I don’t give two fucks about your review

According to Will Page of the MCRS-PRS, the music industry is more than making back the money it’s losing from recording on live performance. That wasn’t in the Digital Britain Report, now was it? We’re doing our best. Meanwhile, MailWatch makes me think there’s probably space for a blog devoted to reviewing films it’s not seen, books it hasn’t read, bands it’s never heard, gigs it didn’t go to. This one is roughly the same, but with politics, so why not? Still, there’s more to life than snark, so I’ll do a review of one I did go to.

A good gig for a Monday night at the Festival Hall. Oddly enough that is the only review I’ve seen anywhere; they are entirely right about Marianne’s punctuality – no Austrian schlamperei there – and the dodgy sound early on. I could lean back, and hear the vocal, or lean forward, and hear the band, but not both. Fluid dynamics is a bit difficult, they say. Anyway, they fixed it, and perhaps it was a handy moment to have the backline slightly out of kilter while getting warmed up.

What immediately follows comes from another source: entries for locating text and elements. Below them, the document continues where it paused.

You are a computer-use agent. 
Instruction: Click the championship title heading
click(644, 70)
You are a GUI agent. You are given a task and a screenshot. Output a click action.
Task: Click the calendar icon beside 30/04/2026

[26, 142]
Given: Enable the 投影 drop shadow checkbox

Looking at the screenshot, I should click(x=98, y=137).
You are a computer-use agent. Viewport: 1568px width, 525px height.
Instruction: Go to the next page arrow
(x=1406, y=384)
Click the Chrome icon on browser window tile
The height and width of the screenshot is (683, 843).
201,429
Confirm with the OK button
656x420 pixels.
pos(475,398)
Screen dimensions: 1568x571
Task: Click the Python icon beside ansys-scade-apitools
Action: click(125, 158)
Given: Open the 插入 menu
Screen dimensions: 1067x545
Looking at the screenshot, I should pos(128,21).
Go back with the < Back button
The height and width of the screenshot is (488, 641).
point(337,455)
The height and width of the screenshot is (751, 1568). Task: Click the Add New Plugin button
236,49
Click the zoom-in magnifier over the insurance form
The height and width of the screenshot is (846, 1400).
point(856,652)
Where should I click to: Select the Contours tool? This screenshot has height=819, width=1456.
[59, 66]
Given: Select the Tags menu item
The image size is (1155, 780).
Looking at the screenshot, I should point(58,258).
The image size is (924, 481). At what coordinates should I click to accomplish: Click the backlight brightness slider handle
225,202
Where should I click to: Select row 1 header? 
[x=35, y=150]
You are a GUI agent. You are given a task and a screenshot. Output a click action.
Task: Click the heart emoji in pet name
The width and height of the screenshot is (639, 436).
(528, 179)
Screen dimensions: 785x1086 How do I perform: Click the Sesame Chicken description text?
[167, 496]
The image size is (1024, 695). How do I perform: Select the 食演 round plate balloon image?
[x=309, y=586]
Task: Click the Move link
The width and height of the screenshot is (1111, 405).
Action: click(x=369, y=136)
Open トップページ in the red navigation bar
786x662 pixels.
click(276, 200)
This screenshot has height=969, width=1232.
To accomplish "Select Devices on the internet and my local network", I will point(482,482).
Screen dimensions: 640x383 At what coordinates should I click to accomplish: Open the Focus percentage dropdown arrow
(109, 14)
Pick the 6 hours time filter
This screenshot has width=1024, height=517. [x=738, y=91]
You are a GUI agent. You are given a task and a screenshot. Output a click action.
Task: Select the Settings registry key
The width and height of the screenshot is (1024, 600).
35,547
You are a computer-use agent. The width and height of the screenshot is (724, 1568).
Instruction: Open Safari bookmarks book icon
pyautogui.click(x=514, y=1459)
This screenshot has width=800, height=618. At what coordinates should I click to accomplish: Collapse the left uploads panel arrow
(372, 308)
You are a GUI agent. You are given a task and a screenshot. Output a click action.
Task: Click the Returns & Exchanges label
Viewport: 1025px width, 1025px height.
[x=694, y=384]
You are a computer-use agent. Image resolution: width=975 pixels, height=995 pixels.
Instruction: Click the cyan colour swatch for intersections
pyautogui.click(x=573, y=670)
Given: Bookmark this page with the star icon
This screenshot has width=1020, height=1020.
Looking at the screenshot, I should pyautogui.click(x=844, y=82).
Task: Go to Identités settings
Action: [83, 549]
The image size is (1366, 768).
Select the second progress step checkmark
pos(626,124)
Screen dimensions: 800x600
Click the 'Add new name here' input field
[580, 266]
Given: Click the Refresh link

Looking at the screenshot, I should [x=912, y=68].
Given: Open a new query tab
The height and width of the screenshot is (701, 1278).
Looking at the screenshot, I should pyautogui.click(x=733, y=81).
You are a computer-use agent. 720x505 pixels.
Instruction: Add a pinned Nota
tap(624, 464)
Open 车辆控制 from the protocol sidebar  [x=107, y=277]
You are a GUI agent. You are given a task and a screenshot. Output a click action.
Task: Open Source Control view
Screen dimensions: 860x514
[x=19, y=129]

With a killer session band, faceless and expert like Australian rugby league players, the influence of all that late 70s new wave/postpunk/punkfunk stuff on every band going since about 2002 was only pointed out; it’s probably time for a Broken English revival. They absolutely nailed that one, thrown out early doors in a confident old trick, before moving on to cover a Black Rebel Motorcycle Club song. See what I mean? BRMC certainly come under “memories of the Bush Administration”, and it integrated with the rest of the set near perfectly. The band gave a dark, jazzy/punky edge to everything from Randy Newman to Why’d You Do It.

A good gig for cynics, then. Perhaps that was why there were so many men in the crowd who looked remarkably like Peter Mandelson, First Secretary and Chairman of the Expediency Council? I imagined some nightmare new subculture; Mandies. Just the right lapels and red silk ties, a sort of hyper-Mod flamboyant restraint, perhaps a taste for baile funk? You can probably bet they’re out there; Rule 34 applies. I’d get an Urban Dictionary or Wikipedia definition up quicksmart, but I’m scared that someone else already has. At least the Mandies probably weren’t the ones who kept howling after each song until they got what they wanted, which was to be ordered to “calm down” in suitably Hampstead & Heath Society tones.

The rest of us got away with being pressed into service as a mirror to fix her lipstick; no-one yelled “Up a bit!” but then, it was the first time we’d been a mirror and we’d probably be more fun next time. She’d already remarked that “it’s wonderful how this song has come with us all these years…every time I sing it, there’s another war on”, which set the tone for the rest of the show – dry as a cat’s tongue, like her voice.

Later in the week, Wynton Marsalis played the Barbican; technically fascinating, but I couldn’t help feeling that he talked a very good game about how nothing that didn’t swing could be described as jazz. Whatever could be said for this lot, they swung like an Excel workbook; and the place is perhaps the only situation in the world where paying £4.50 for a pint of beer is a valid economic decision, chiefly because they charge £3.50 for a half. Yes, I’m unfair, but I didn’t have any emotional response to them at all – it really was like reading very good code. You can see the intelligence, self discipline, and cultural depth, but there’s a gut ghost required which I just don’t get. Yet.


  1. Cian O'Connor

    The couple of times I’ve heard Marsalis play, I’ve felt like I was watching a very good covers band. I’m pretty obsessive about jazz, but Marsalis just bores me. He wants to keep jazz in aspic I think, and that’s how his music sounds to me. Jazz always used to be about the new; technique, chord structure, rhythm. Marsalis would have been railing at the Bebop players back in the day, he’s just a boring cultural conservative.

    His efforts to police the acceptable boundaries of Jazz disgust me, but that’s kind of tangential to the music.